天亮後,雨雖然停了,但白色的雲低低漂浮著,遮蔽了天空。


    下了電車,從車站走向學校的途中環視周圍,盡是些拿著傘的人。今年似乎已經進入梅雨季,最近就沒什麽清爽的天氣。與此同時,肌膚所接觸到的空氣潮濕又黏糊,變得讓人非常煩躁。每年,這種氣候都要持續到七月中旬。


    因為昨晚——從時間上而言應該是今早——沒怎麽睡,有些頭昏腦漲,身體也非常疲倦……再加上氣候的原因,我腳步沉重。


    在時間上還很充裕,所以沒必要著急,隻是悠閑地走著,突然,在上學要經過的住宅區的某處,我看到了一小群聚集的人。


    電力公司的高空作業車停在一根電線杆旁邊,正在將人所能乘坐的如同籠子一般的東西向上托起,而周圍有好幾個像是附近居民的人正在看著那籠子的去向。我移動視線從那電線杆的下方看到上方,電線杆最上麵的部分似乎掛著什麽。那是被燒得焦黑的,看起來像是粗鐵絲所組成的如同骨架一般的東西。
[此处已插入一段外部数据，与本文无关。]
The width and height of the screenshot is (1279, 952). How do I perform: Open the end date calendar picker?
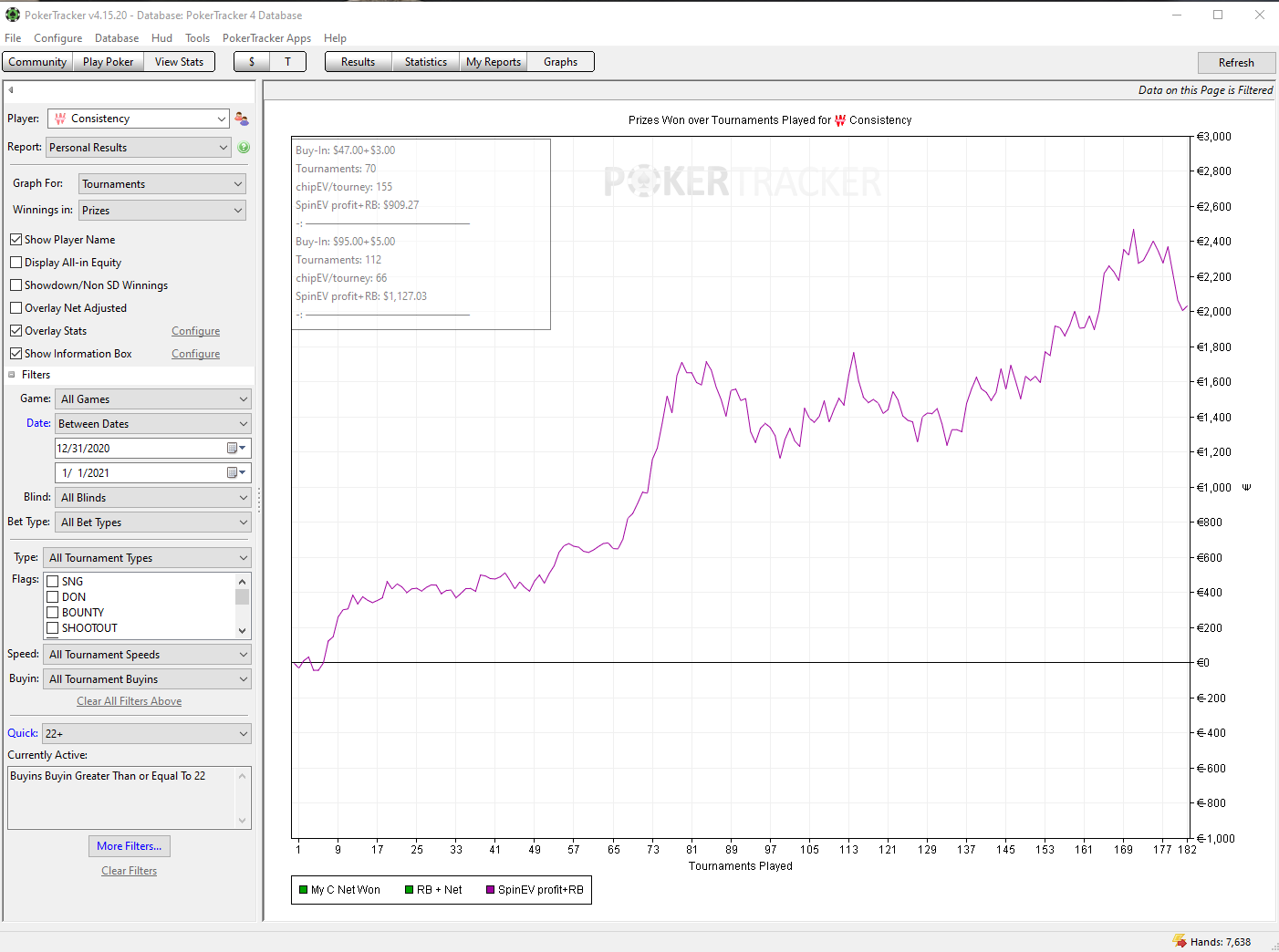pyautogui.click(x=236, y=473)
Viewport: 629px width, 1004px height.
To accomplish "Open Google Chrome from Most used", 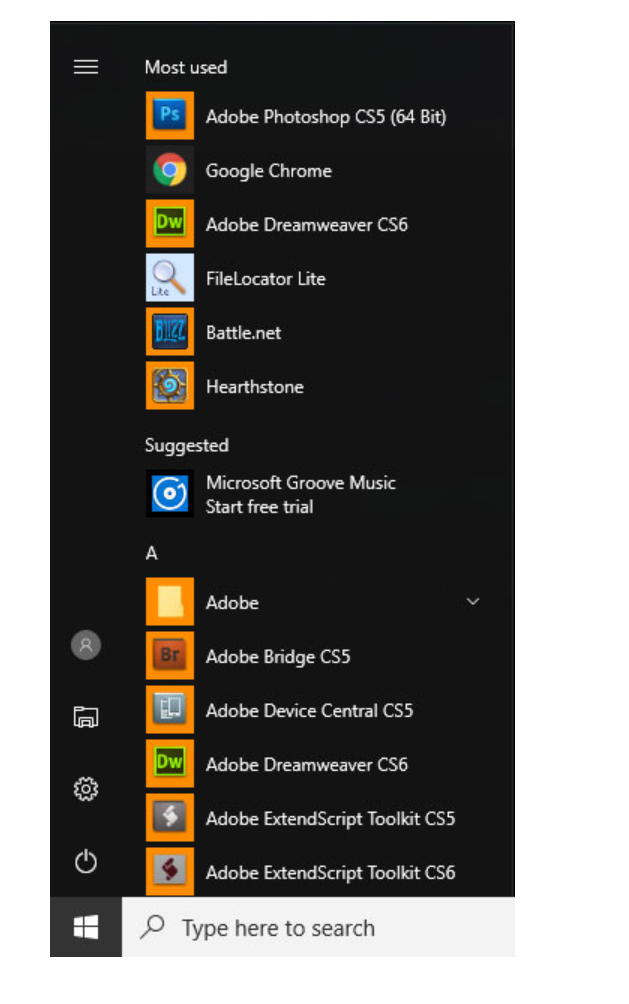I will coord(268,171).
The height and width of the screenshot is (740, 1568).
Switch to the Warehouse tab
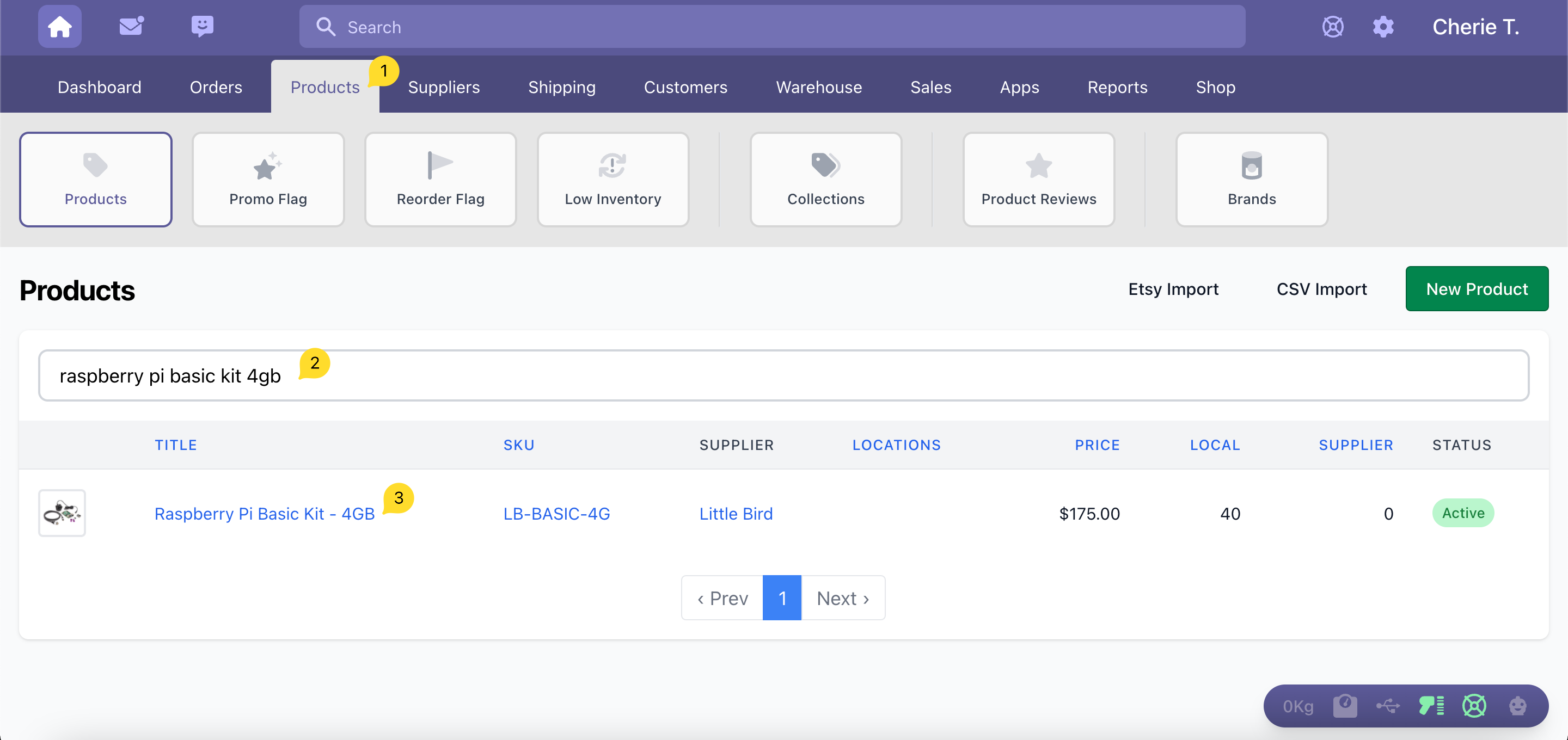(819, 87)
昨天狂風伴隨著暴雨,應該是什麽地方的垃圾被吹過來了吧,我如此推理。而在下方看情況的近鄰(?)們看來也與我意見相同,說著相近的內容。


    上學路上的學生和上班路上的上班族男性也一邊走一邊看,雖然也有停下腳步混入那人群抬頭看的人,但很快就抬腳再次開始移動。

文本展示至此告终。